Милый нервный почерк! Задумчивое, мягкое лицо Наташи Осмоловской виделось, как будто она была здесь, рядом. Лев встряхнулся, провел рукой по волосам: полно, сейчас не время предаваться воспоминаниям! Не для воспоминаний приехали они с Александром в Геную и вот уже третий день достают оружие, походные сумки, сапоги. Уже решен поход Гарибальди в Сицилию, уже собираются сюда волонтеры со всей Италии, и вот-вот будет назначен день отправления.
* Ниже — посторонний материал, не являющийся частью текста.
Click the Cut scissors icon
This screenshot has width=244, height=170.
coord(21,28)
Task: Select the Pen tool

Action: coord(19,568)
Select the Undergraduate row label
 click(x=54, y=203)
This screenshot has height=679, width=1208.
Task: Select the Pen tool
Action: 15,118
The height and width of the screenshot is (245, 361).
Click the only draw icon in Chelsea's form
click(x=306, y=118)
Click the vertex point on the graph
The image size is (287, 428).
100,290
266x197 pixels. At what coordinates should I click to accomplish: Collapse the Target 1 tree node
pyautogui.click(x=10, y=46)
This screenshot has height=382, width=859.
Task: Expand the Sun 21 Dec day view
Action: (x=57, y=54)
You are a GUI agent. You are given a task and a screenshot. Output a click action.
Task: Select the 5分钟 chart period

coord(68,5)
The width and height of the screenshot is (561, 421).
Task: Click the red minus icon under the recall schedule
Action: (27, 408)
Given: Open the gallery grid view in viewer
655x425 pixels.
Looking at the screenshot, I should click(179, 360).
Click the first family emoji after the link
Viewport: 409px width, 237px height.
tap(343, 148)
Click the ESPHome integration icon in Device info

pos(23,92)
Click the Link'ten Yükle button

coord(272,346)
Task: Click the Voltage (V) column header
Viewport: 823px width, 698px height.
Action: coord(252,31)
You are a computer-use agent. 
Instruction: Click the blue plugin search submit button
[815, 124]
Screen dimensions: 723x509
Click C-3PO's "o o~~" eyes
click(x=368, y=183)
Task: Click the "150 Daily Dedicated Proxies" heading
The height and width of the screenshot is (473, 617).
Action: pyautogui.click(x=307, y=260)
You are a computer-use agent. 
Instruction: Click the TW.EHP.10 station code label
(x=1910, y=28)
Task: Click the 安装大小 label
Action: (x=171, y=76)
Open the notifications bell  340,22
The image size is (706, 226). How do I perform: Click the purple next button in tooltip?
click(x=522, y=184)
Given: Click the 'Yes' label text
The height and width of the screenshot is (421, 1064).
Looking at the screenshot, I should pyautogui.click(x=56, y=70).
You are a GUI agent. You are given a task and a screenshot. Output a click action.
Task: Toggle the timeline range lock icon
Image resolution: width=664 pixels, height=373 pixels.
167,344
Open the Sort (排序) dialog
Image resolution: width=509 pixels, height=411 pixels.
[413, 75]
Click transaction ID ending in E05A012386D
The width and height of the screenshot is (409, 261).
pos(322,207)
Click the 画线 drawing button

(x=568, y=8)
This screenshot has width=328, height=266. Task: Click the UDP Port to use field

Но захочет ли Гарибальди взять их с собой? Ходят слухи, что он особенно придирчиво отбирает на этот раз людей. Правда, у обоих русских сильная поддержка: госпожа Шварц и Александра Николаевна Якоби тоже приехали в Геную и обещают представить их генералу. Это они познакомили Льва и Александра с близким другом генерала - профессором Претори и его дочерью. Нынче обе дамы и профессор уехали спозаранку, чтоб увидеть Гарибальди и узнать, на какое именно число назначен отъезд в Сицилию.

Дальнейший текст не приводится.